## Entries shown:

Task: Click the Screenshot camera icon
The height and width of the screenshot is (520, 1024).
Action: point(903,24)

* * *

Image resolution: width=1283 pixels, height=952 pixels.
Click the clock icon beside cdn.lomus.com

...

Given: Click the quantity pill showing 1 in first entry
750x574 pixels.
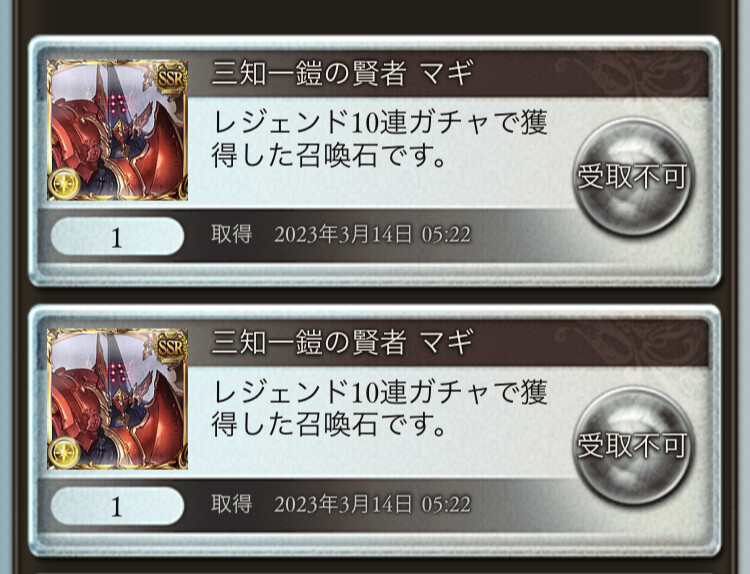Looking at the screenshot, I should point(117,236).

## Exercise prompt:
The required output is the stretch of entries above from the line containing "Image resolution: width=1283" through the line containing "Click the clock icon beside cdn.lomus.com", reproduced exactly.

## Output:
Image resolution: width=1283 pixels, height=952 pixels.
Click the clock icon beside cdn.lomus.com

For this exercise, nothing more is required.